Task prompt:
Apart from the pictures, every entry below must be given again exactly.
######
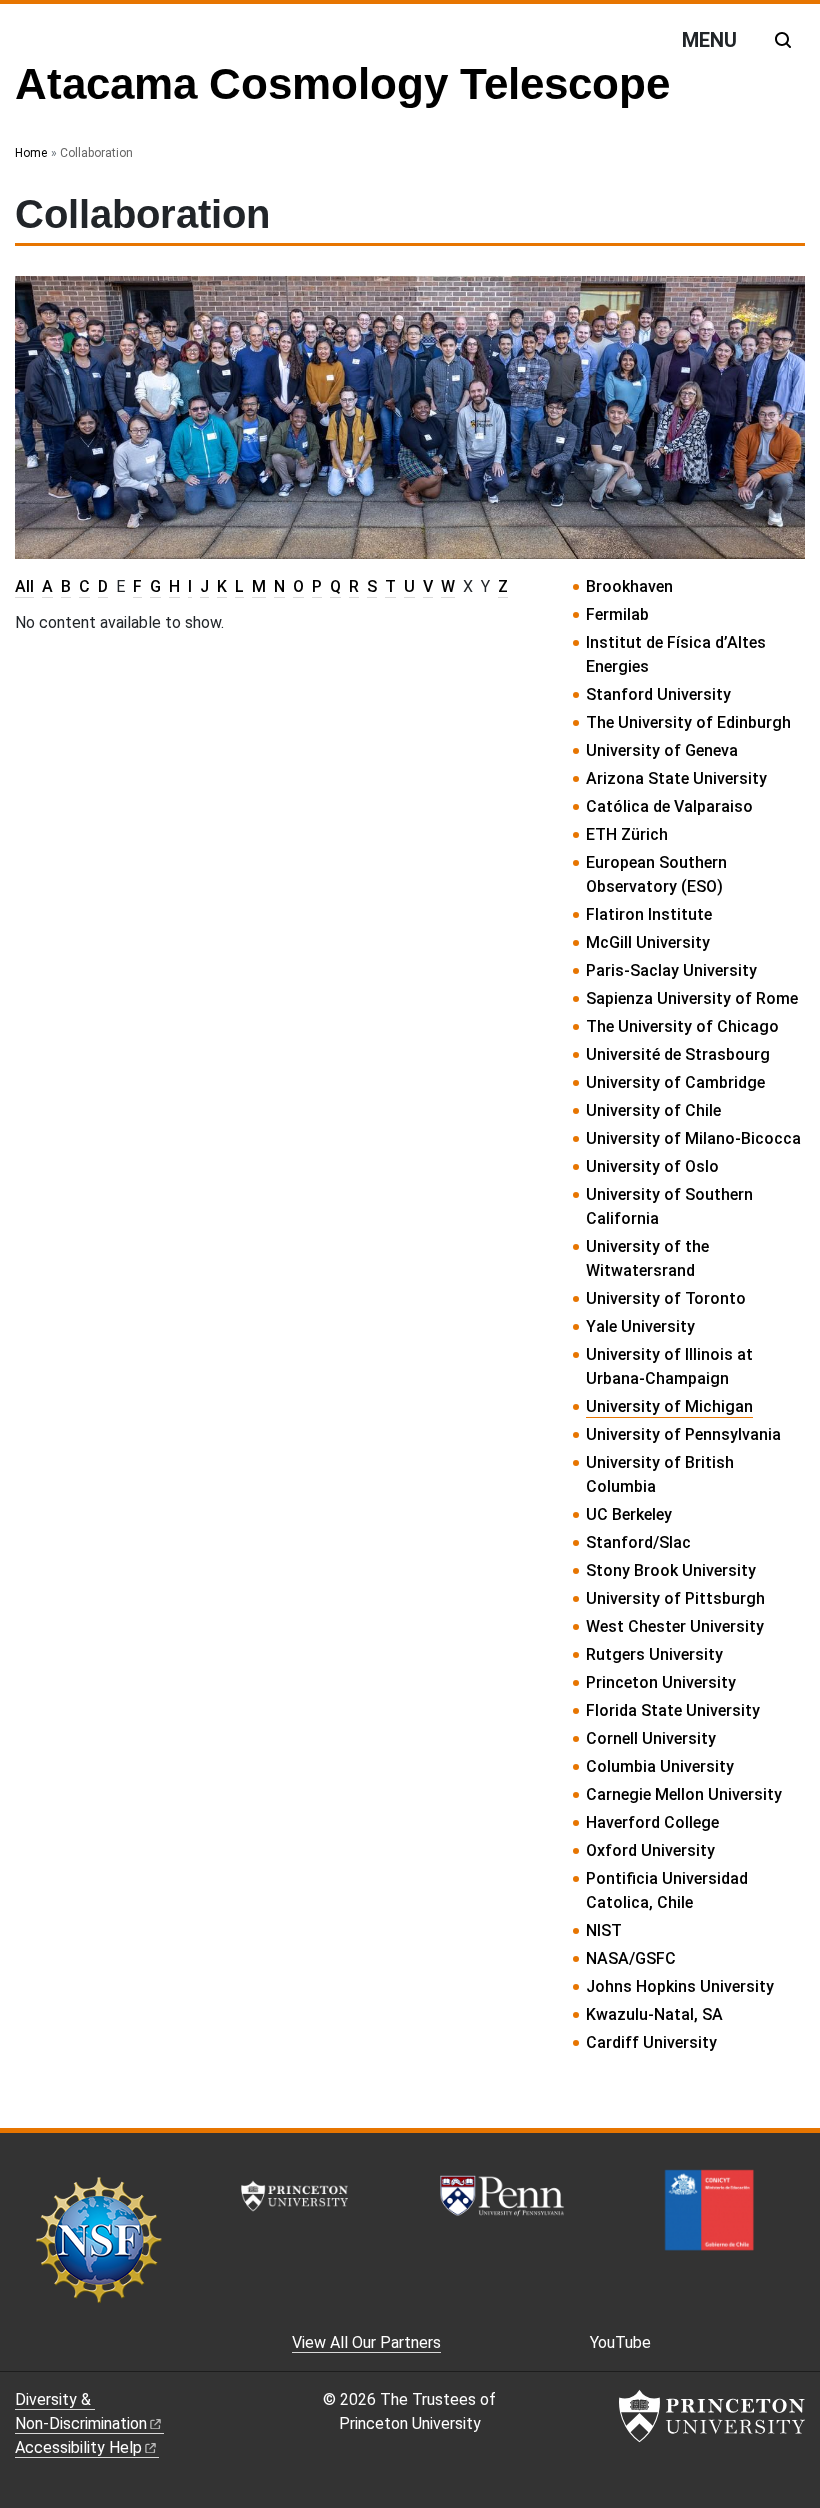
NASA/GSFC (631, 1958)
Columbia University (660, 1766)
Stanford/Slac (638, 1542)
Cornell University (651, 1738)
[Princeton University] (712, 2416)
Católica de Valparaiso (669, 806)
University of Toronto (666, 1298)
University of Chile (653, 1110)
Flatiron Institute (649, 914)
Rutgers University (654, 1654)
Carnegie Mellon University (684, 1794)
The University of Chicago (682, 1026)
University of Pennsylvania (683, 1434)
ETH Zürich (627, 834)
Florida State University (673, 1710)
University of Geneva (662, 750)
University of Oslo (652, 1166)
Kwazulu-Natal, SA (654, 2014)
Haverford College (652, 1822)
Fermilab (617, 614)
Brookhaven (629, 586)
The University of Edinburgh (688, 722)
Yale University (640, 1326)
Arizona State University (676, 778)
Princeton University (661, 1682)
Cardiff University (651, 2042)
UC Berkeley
######
Expected output:
NASA/GSFC (631, 1958)
Columbia University (660, 1766)
Stanford/Slac (638, 1542)
Cornell University (651, 1738)
[Princeton University] (712, 2416)
Católica de Valparaiso (669, 806)
University of Toronto (666, 1298)
University of Chile (653, 1110)
Flatiron Institute (649, 914)
Rutgers University (654, 1654)
Carnegie Mellon University (684, 1794)
The University of Chicago (682, 1026)
University of Pennsylvania (683, 1434)
ETH Zürich (627, 834)
Florida State University (673, 1710)
University of Geneva (662, 750)
University of Oslo (652, 1166)
Kwazulu-Natal, SA (654, 2014)
Haverford College (652, 1822)
Fermilab (617, 614)
Brookhaven (629, 586)
The University of Edinburgh (688, 722)
Yale University (640, 1326)
Arizona State University (676, 778)
Princeton University (661, 1682)
Cardiff University (651, 2042)
UC Berkeley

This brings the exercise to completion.